(Dataset entries)
========

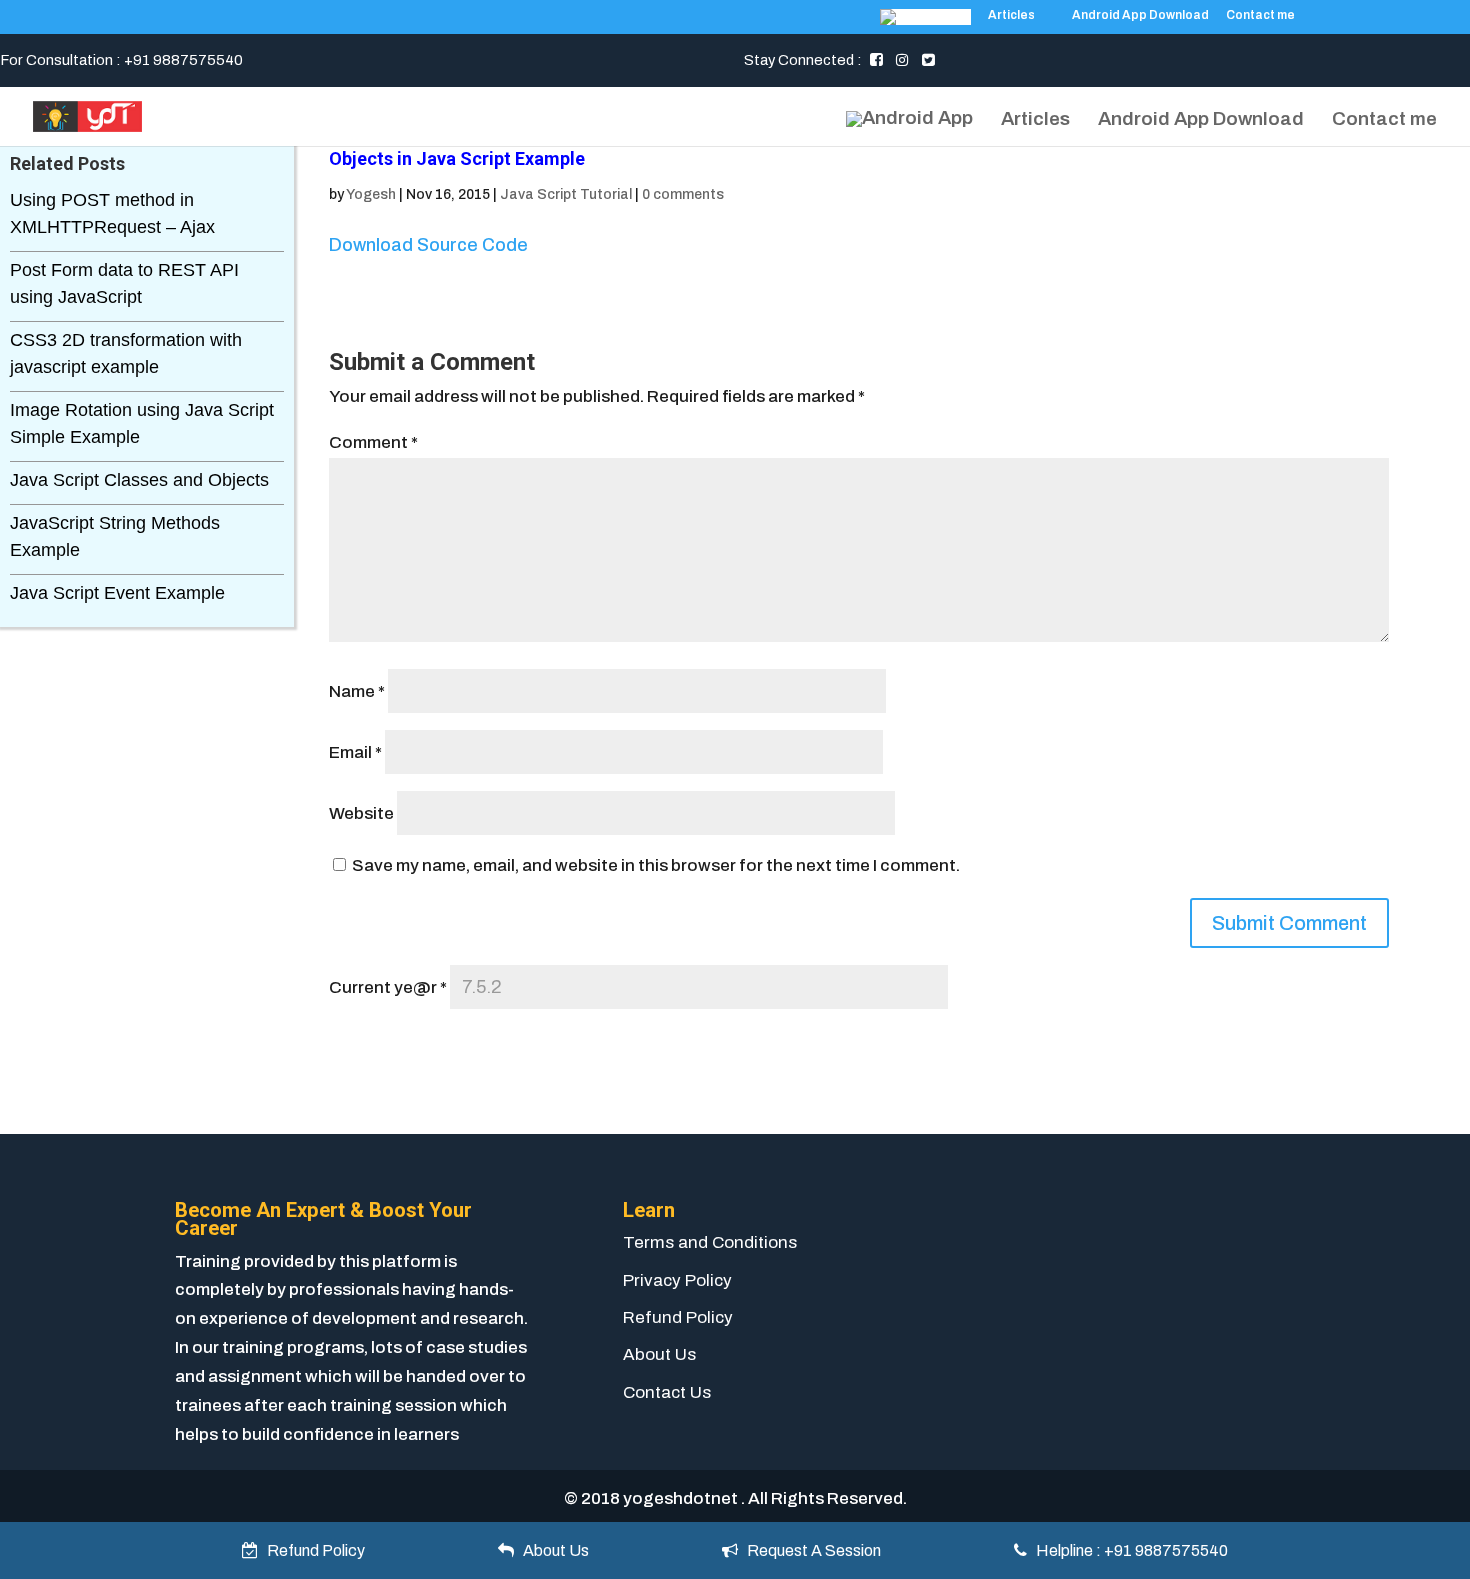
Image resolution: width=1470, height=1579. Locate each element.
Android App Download (1140, 15)
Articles (1011, 15)
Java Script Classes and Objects (139, 480)
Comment (373, 442)
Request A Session (809, 1550)
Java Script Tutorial (566, 194)
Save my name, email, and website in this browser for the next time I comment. (656, 865)
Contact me (1260, 15)
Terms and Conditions (710, 1242)
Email (355, 752)
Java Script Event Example (117, 593)
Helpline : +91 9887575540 (1127, 1550)
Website (361, 813)
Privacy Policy (677, 1280)
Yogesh (371, 194)
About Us (659, 1354)
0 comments (683, 194)
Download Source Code (428, 245)
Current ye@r (388, 987)
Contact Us (667, 1392)
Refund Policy (678, 1317)
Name (357, 691)
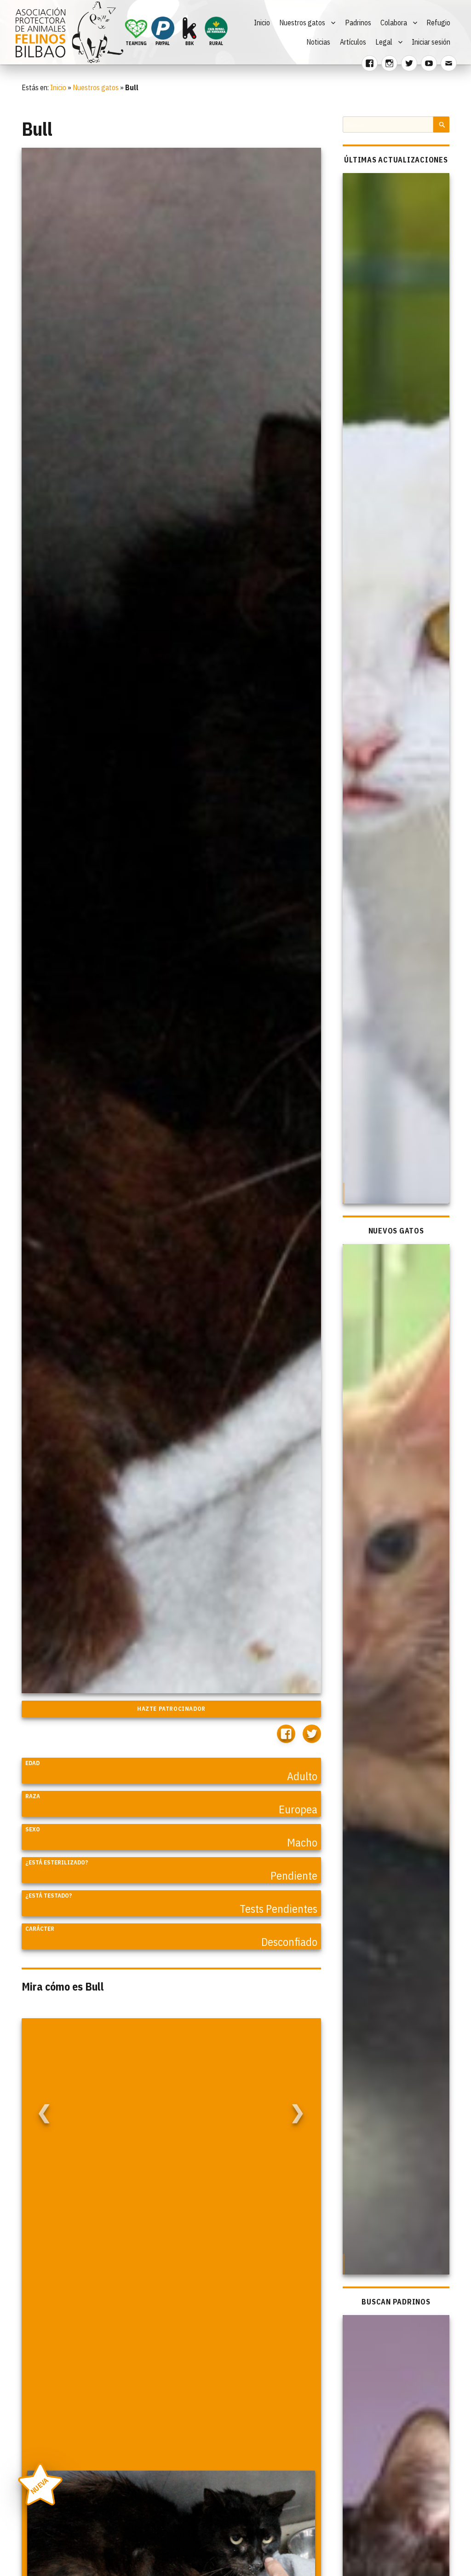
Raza (32, 1796)
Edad (32, 1763)
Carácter (39, 1929)
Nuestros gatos (302, 22)
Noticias (318, 41)
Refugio (438, 22)
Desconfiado (289, 1941)
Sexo (32, 1829)
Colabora (393, 22)
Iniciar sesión (431, 41)
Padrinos (358, 22)
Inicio (262, 22)
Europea (298, 1809)
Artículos (353, 41)
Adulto (302, 1776)
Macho (302, 1842)
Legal (383, 41)
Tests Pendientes (278, 1908)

========

** Requirement **
Exactly as they stand, the entries must be written out again, pictures excluded.

** Exercise answer **
Image resolution: width=1470, height=1579. Locate each element.
Android App Download (1140, 15)
Articles (1011, 15)
Java Script Classes and Objects (139, 480)
Comment (373, 442)
Request A Session (809, 1550)
Java Script Tutorial (566, 194)
Save my name, email, and website in this browser for the next time I comment. (656, 865)
Contact me (1260, 15)
Terms and Conditions (710, 1242)
Email (355, 752)
Java Script Event Example (117, 593)
Helpline : +91 9887575540 (1127, 1550)
Website (361, 813)
Privacy Policy (677, 1280)
Yogesh (371, 194)
About Us (659, 1354)
0 comments (683, 194)
Download Source Code (428, 245)
Current ye@r (388, 987)
Contact Us (667, 1392)
Refund Policy (678, 1317)
Name (357, 691)
Raza (32, 1796)
Edad (32, 1763)
Carácter (39, 1929)
Nuestros gatos (302, 22)
Noticias (318, 41)
Refugio (438, 22)
Desconfiado (289, 1941)
Sexo (32, 1829)
Colabora (393, 22)
Iniciar sesión (431, 41)
Padrinos (358, 22)
Inicio (262, 22)
Europea (298, 1809)
Artículos (353, 41)
Adulto (302, 1776)
Macho (302, 1842)
Legal (383, 41)
Tests Pendientes (278, 1908)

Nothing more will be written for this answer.